§ **TEXT PASSAGE**
Start

Friday, June 12, 2009

Gathering Boot Events and Calculating and Reporting Uptime

Uptime! Part of the Trinity, along with Single Sign On and ..... Ok so its a big topic. Something some clever people write theses about and do PhD's about.

In our case we have a reasonably simple requirement. We need to have 99% uptime for servers. Uptime is between support hours, during the week, excluding public holidays. Great.

Lets first start with what data we will use to calculate uptime. We are using the Windows event logs, in particular the System event log and EventID's 6006, 6008 and 6009. So 1st off I go and grab these events from a servers event log. I use Log Parser. The reason I use Log Parser is I can filter on EventID easily. Herewith the PS code, to get the last 45 days worth of boot events:


function Get-BootEvents ($svr)

End

§ **ENTRIES SUPPLIED**
Start

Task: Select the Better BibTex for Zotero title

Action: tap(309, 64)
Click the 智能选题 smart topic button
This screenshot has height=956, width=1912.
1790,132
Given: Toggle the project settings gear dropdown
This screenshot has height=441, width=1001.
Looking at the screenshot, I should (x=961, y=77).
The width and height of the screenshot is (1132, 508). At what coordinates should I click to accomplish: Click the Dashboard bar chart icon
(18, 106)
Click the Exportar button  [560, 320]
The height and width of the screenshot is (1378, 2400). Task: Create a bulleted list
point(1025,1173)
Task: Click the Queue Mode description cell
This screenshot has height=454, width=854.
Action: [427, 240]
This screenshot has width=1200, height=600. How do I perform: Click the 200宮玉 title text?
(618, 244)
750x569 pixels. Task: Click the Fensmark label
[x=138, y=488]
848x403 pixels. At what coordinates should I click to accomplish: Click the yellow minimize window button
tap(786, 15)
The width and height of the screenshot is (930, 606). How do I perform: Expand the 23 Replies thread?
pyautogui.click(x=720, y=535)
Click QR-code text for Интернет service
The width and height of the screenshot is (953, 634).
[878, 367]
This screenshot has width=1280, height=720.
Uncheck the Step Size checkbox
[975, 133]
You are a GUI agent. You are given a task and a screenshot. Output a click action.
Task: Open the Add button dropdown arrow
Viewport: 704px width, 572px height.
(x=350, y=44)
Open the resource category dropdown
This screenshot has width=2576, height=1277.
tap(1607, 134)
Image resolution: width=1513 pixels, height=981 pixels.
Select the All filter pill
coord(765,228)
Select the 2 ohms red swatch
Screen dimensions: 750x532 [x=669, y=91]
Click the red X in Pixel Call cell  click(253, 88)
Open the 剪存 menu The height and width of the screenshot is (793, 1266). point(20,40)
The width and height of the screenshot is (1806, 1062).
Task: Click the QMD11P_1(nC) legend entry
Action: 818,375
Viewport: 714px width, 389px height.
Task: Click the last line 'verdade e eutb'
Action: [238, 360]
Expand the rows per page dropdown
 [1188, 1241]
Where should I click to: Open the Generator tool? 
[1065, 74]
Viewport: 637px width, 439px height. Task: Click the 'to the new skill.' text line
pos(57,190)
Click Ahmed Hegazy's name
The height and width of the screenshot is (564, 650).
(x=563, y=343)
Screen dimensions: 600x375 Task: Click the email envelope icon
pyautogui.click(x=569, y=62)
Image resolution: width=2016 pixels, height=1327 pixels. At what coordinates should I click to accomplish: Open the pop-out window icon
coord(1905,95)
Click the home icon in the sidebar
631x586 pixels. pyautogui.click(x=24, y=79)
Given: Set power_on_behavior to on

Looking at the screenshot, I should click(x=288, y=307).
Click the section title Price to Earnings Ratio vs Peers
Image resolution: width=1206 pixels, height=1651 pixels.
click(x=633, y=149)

End

§ **PROBLEM SET**
**1)** Translate this sentence from the blog post on server uptime into Spanish: "We need to have 99% uptime for servers."
**2)** Answer these questions from the blog post on server uptime:
(a) What percentage of uptime is required for the servers?
(b) Which Windows event log supplies the data used to calculate uptime?
(c) How many days of boot events does the PowerShell code retrieve?
**3)** Pick up the blog post on server uptime after its last line and continue it.
The records are not needed for any of this.

§ **RESULTS IN ORDER**
**1)** Necesitamos tener un 99 % de tiempo de actividad para los servidores.

**2)**
(a) 99%
(b) The System event log
(c) The last 45 days

**3)**
{
$evt = 'D:\Data\BootEvents\'+$svr+'_BootEvents.csv'
$myQuery = new-object -com MSUtil.LogQuery
$objInputFormat = New-Object -com MSUtil.LogQuery.EventLogInputFormat
$objOutputFormat = New-Object -com MSUtil.LogQuery.CSVOutputFormat
$strQuery = "Select ComputerName, TimeGenerated, EventID, EventTypeName, Message INTO "+$evt+" FROM \\"+$svr+"\System WHERE TimeWritten >= SUB( TO_LOCALTIME(SYSTEM_TIMESTAMP()), TIMESTAMP('0000-02-15', 'yyyy-MM-dd')) AND (EventID = '6006' OR EventID = '6008' OR EventID = '6009') ORDER BY TimeGenerated"
$myQuery.ExecuteBatch($strQuery, $objInputFormat, $objOutputFormat)
}


I run this for each server in a list.

$sl = gc 'D:\Powershell\servers.txt'
foreach ($svr in $sl) {write-host "Getting boot events for $svr" -foregroundcolor "Green"; Get-BootEvents $svr}


Then I copy these csv files to my DBA SQL Server and Bulk Insert them into a BootEvents Table. BootEvents Table code:


CREATE TABLE [dbo].[BootEvents](
[ComputerName] [varchar](128) NULL,
[TimeGenerated] [datetime] NULL,
[EventID] [int] NULL,
[EventTypeName] [varchar](100) NULL,
[Message] [varchar](500) NULL
)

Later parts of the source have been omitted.